[[ Information supplied, beginning ]]
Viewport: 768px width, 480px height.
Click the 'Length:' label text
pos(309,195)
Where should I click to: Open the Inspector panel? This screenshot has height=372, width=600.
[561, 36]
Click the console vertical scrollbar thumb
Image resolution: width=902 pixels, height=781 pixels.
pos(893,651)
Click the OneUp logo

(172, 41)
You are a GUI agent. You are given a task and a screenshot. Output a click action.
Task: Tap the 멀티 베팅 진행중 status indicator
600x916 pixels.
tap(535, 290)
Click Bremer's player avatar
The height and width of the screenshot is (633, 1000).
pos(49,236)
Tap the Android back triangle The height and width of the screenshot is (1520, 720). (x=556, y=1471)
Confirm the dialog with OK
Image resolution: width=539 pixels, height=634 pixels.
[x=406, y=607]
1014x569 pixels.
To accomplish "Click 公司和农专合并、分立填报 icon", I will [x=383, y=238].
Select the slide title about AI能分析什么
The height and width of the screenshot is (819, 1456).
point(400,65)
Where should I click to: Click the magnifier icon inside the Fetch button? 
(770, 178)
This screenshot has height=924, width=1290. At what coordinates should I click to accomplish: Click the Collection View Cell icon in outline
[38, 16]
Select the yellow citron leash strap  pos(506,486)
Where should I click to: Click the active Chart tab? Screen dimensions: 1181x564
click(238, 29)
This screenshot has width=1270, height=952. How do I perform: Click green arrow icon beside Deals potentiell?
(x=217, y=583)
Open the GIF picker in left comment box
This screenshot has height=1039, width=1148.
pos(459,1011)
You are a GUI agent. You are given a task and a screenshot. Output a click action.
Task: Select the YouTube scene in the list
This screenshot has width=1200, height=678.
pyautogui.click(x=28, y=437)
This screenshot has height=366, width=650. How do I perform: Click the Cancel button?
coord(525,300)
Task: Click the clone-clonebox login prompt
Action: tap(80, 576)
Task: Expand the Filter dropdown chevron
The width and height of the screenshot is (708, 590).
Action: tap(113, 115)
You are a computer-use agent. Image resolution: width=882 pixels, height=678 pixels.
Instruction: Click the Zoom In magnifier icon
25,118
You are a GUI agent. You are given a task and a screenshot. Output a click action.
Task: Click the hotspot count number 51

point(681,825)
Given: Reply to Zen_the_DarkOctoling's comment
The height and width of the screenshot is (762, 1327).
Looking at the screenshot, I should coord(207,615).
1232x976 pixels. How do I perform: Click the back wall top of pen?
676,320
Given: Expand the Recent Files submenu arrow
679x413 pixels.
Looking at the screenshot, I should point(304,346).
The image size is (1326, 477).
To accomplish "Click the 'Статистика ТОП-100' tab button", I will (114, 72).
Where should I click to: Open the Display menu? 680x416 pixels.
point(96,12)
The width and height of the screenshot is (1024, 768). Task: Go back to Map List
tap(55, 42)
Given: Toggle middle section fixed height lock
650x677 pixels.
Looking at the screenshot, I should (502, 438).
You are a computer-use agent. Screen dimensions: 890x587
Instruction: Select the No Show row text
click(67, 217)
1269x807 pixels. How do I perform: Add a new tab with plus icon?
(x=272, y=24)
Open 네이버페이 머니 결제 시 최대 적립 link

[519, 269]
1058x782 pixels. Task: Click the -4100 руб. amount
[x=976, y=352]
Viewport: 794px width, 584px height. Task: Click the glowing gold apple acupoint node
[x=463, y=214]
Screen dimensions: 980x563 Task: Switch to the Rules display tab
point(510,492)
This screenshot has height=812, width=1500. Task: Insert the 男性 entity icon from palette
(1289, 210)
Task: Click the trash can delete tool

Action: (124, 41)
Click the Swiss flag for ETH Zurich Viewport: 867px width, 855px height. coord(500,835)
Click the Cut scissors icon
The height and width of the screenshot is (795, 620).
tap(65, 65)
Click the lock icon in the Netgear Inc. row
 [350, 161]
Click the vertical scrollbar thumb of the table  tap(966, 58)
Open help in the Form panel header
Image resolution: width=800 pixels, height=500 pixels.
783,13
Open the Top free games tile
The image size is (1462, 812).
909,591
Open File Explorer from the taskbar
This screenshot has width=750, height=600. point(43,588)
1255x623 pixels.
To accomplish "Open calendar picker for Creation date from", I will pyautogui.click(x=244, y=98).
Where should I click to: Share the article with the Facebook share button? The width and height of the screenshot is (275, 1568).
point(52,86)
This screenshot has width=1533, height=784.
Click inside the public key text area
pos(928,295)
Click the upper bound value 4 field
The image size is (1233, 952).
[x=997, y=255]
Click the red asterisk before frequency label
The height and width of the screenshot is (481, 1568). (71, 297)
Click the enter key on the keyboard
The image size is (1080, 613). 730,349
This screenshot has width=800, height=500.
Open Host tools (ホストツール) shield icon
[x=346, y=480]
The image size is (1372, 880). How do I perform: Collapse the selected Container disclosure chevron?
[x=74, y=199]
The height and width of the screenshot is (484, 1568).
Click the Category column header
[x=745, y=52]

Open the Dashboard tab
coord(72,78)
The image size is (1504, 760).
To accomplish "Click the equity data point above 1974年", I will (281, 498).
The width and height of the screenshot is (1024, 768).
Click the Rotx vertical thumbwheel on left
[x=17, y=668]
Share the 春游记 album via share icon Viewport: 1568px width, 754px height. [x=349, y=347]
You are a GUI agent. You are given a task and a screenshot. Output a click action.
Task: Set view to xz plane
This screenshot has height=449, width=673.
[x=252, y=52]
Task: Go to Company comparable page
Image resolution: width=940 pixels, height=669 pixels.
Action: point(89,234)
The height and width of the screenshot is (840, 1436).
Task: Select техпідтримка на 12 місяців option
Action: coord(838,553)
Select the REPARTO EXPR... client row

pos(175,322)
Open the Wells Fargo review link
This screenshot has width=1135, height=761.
[[ Information supplied, end ]]
Copy each entry above exactly, leaving nothing out.

Viewport: 768px width, 480px height.
Click the 'Length:' label text
pos(309,195)
Where should I click to: Open the Inspector panel? This screenshot has height=372, width=600.
[561, 36]
Click the console vertical scrollbar thumb
Image resolution: width=902 pixels, height=781 pixels.
pos(893,651)
Click the OneUp logo

(172, 41)
You are a GUI agent. You are given a task and a screenshot. Output a click action.
Task: Tap the 멀티 베팅 진행중 status indicator
600x916 pixels.
tap(535, 290)
Click Bremer's player avatar
The height and width of the screenshot is (633, 1000).
pos(49,236)
Tap the Android back triangle The height and width of the screenshot is (1520, 720). (x=556, y=1471)
Confirm the dialog with OK
Image resolution: width=539 pixels, height=634 pixels.
[x=406, y=607]
1014x569 pixels.
To accomplish "Click 公司和农专合并、分立填报 icon", I will [x=383, y=238].
Select the slide title about AI能分析什么
The height and width of the screenshot is (819, 1456).
point(400,65)
Where should I click to: Click the magnifier icon inside the Fetch button? 
(770, 178)
This screenshot has height=924, width=1290. At what coordinates should I click to accomplish: Click the Collection View Cell icon in outline
[38, 16]
Select the yellow citron leash strap  pos(506,486)
Where should I click to: Click the active Chart tab? Screen dimensions: 1181x564
click(238, 29)
This screenshot has width=1270, height=952. How do I perform: Click green arrow icon beside Deals potentiell?
(x=217, y=583)
Open the GIF picker in left comment box
This screenshot has height=1039, width=1148.
pos(459,1011)
You are a GUI agent. You are given a task and a screenshot. Output a click action.
Task: Select the YouTube scene in the list
This screenshot has width=1200, height=678.
pyautogui.click(x=28, y=437)
This screenshot has height=366, width=650. How do I perform: Click the Cancel button?
coord(525,300)
Task: Click the clone-clonebox login prompt
Action: tap(80, 576)
Task: Expand the Filter dropdown chevron
The width and height of the screenshot is (708, 590).
Action: tap(113, 115)
You are a computer-use agent. Image resolution: width=882 pixels, height=678 pixels.
Instruction: Click the Zoom In magnifier icon
25,118
You are a GUI agent. You are given a task and a screenshot. Output a click action.
Task: Click the hotspot count number 51

point(681,825)
Given: Reply to Zen_the_DarkOctoling's comment
The height and width of the screenshot is (762, 1327).
Looking at the screenshot, I should coord(207,615).
1232x976 pixels. How do I perform: Click the back wall top of pen?
676,320
Given: Expand the Recent Files submenu arrow
679x413 pixels.
Looking at the screenshot, I should point(304,346).
The image size is (1326, 477).
To accomplish "Click the 'Статистика ТОП-100' tab button", I will (114, 72).
Where should I click to: Open the Display menu? 680x416 pixels.
point(96,12)
The width and height of the screenshot is (1024, 768). Task: Go back to Map List
tap(55, 42)
Given: Toggle middle section fixed height lock
650x677 pixels.
Looking at the screenshot, I should (502, 438).
You are a computer-use agent. Screen dimensions: 890x587
Instruction: Select the No Show row text
click(67, 217)
1269x807 pixels. How do I perform: Add a new tab with plus icon?
(x=272, y=24)
Open 네이버페이 머니 결제 시 최대 적립 link

[519, 269]
1058x782 pixels. Task: Click the -4100 руб. amount
[x=976, y=352]
Viewport: 794px width, 584px height. Task: Click the glowing gold apple acupoint node
[x=463, y=214]
Screen dimensions: 980x563 Task: Switch to the Rules display tab
point(510,492)
This screenshot has height=812, width=1500. Task: Insert the 男性 entity icon from palette
(1289, 210)
Task: Click the trash can delete tool

Action: (124, 41)
Click the Swiss flag for ETH Zurich Viewport: 867px width, 855px height. coord(500,835)
Click the Cut scissors icon
The height and width of the screenshot is (795, 620).
tap(65, 65)
Click the lock icon in the Netgear Inc. row
 [350, 161]
Click the vertical scrollbar thumb of the table  tap(966, 58)
Open help in the Form panel header
Image resolution: width=800 pixels, height=500 pixels.
783,13
Open the Top free games tile
The image size is (1462, 812).
909,591
Open File Explorer from the taskbar
This screenshot has width=750, height=600. point(43,588)
1255x623 pixels.
To accomplish "Open calendar picker for Creation date from", I will pyautogui.click(x=244, y=98).
Where should I click to: Share the article with the Facebook share button? The width and height of the screenshot is (275, 1568).
point(52,86)
This screenshot has width=1533, height=784.
Click inside the public key text area
pos(928,295)
Click the upper bound value 4 field
The image size is (1233, 952).
[x=997, y=255]
Click the red asterisk before frequency label
The height and width of the screenshot is (481, 1568). (71, 297)
Click the enter key on the keyboard
The image size is (1080, 613). 730,349
This screenshot has width=800, height=500.
Open Host tools (ホストツール) shield icon
[x=346, y=480]
The image size is (1372, 880). How do I perform: Collapse the selected Container disclosure chevron?
[x=74, y=199]
The height and width of the screenshot is (484, 1568).
Click the Category column header
[x=745, y=52]

Open the Dashboard tab
coord(72,78)
The image size is (1504, 760).
To accomplish "Click the equity data point above 1974年", I will (281, 498).
The width and height of the screenshot is (1024, 768).
Click the Rotx vertical thumbwheel on left
[x=17, y=668]
Share the 春游记 album via share icon Viewport: 1568px width, 754px height. [x=349, y=347]
You are a GUI agent. You are given a task and a screenshot. Output a click action.
Task: Set view to xz plane
This screenshot has height=449, width=673.
[x=252, y=52]
Task: Go to Company comparable page
Image resolution: width=940 pixels, height=669 pixels.
Action: point(89,234)
The height and width of the screenshot is (840, 1436).
Task: Select техпідтримка на 12 місяців option
Action: coord(838,553)
Select the REPARTO EXPR... client row

pos(175,322)
Open the Wells Fargo review link
This screenshot has width=1135, height=761.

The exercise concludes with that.